> _Task objective_
Write out all entries word for word.
*** Opening of Dataset ***
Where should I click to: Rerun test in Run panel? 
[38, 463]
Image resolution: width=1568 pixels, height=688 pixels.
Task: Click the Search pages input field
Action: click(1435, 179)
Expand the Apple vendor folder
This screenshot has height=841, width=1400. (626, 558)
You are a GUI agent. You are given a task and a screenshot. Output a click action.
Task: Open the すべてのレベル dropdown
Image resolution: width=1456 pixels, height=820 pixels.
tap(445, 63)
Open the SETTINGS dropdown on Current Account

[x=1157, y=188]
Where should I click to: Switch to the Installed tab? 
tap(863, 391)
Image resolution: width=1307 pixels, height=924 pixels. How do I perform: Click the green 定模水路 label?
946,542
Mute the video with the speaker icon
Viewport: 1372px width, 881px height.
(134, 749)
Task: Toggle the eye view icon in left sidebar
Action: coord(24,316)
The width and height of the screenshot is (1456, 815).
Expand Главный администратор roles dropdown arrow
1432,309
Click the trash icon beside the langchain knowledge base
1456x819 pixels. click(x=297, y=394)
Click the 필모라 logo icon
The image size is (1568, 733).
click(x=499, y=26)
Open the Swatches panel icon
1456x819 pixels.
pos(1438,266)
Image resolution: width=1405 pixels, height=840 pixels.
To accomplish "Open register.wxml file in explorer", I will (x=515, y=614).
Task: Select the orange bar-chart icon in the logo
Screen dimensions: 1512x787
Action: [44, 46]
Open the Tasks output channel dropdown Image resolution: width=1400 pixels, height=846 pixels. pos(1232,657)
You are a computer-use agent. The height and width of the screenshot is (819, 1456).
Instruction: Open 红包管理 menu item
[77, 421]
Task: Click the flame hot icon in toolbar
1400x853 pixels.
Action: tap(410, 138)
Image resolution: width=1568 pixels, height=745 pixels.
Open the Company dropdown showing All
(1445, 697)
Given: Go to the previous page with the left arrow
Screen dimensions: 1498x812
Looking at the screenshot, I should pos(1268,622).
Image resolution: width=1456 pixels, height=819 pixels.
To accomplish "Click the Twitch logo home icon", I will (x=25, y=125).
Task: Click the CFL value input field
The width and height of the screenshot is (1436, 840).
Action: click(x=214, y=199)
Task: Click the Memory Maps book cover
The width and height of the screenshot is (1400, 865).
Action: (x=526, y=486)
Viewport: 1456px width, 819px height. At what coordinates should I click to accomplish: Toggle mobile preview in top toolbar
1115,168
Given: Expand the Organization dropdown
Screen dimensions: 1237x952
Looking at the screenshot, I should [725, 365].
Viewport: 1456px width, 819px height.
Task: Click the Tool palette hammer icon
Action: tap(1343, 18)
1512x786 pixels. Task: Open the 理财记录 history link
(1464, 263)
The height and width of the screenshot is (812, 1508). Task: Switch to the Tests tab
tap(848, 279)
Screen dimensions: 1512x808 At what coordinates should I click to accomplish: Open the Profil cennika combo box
*** Close of Dataset ***
> _Problem solution_
Where should I click to: Rerun test in Run panel? 
[38, 463]
Image resolution: width=1568 pixels, height=688 pixels.
Task: Click the Search pages input field
Action: click(1435, 179)
Expand the Apple vendor folder
This screenshot has height=841, width=1400. (626, 558)
You are a GUI agent. You are given a task and a screenshot. Output a click action.
Task: Open the すべてのレベル dropdown
Image resolution: width=1456 pixels, height=820 pixels.
tap(445, 63)
Open the SETTINGS dropdown on Current Account

[x=1157, y=188]
Where should I click to: Switch to the Installed tab? 
tap(863, 391)
Image resolution: width=1307 pixels, height=924 pixels. How do I perform: Click the green 定模水路 label?
946,542
Mute the video with the speaker icon
Viewport: 1372px width, 881px height.
(134, 749)
Task: Toggle the eye view icon in left sidebar
Action: coord(24,316)
The width and height of the screenshot is (1456, 815).
Expand Главный администратор roles dropdown arrow
1432,309
Click the trash icon beside the langchain knowledge base
1456x819 pixels. click(x=297, y=394)
Click the 필모라 logo icon
The image size is (1568, 733).
click(x=499, y=26)
Open the Swatches panel icon
1456x819 pixels.
pos(1438,266)
Image resolution: width=1405 pixels, height=840 pixels.
To accomplish "Open register.wxml file in explorer", I will (x=515, y=614).
Task: Select the orange bar-chart icon in the logo
Screen dimensions: 1512x787
Action: [44, 46]
Open the Tasks output channel dropdown Image resolution: width=1400 pixels, height=846 pixels. pos(1232,657)
You are a computer-use agent. The height and width of the screenshot is (819, 1456).
Instruction: Open 红包管理 menu item
[77, 421]
Task: Click the flame hot icon in toolbar
1400x853 pixels.
Action: tap(410, 138)
Image resolution: width=1568 pixels, height=745 pixels.
Open the Company dropdown showing All
(1445, 697)
Given: Go to the previous page with the left arrow
Screen dimensions: 1498x812
Looking at the screenshot, I should pos(1268,622).
Image resolution: width=1456 pixels, height=819 pixels.
To accomplish "Click the Twitch logo home icon", I will (x=25, y=125).
Task: Click the CFL value input field
The width and height of the screenshot is (1436, 840).
Action: click(x=214, y=199)
Task: Click the Memory Maps book cover
The width and height of the screenshot is (1400, 865).
Action: (x=526, y=486)
Viewport: 1456px width, 819px height. At what coordinates should I click to accomplish: Toggle mobile preview in top toolbar
1115,168
Given: Expand the Organization dropdown
Screen dimensions: 1237x952
Looking at the screenshot, I should [725, 365].
Viewport: 1456px width, 819px height.
Task: Click the Tool palette hammer icon
Action: tap(1343, 18)
1512x786 pixels. Task: Open the 理财记录 history link
(1464, 263)
The height and width of the screenshot is (812, 1508). Task: Switch to the Tests tab
tap(848, 279)
Screen dimensions: 1512x808 At what coordinates should I click to accomplish: Open the Profil cennika combo box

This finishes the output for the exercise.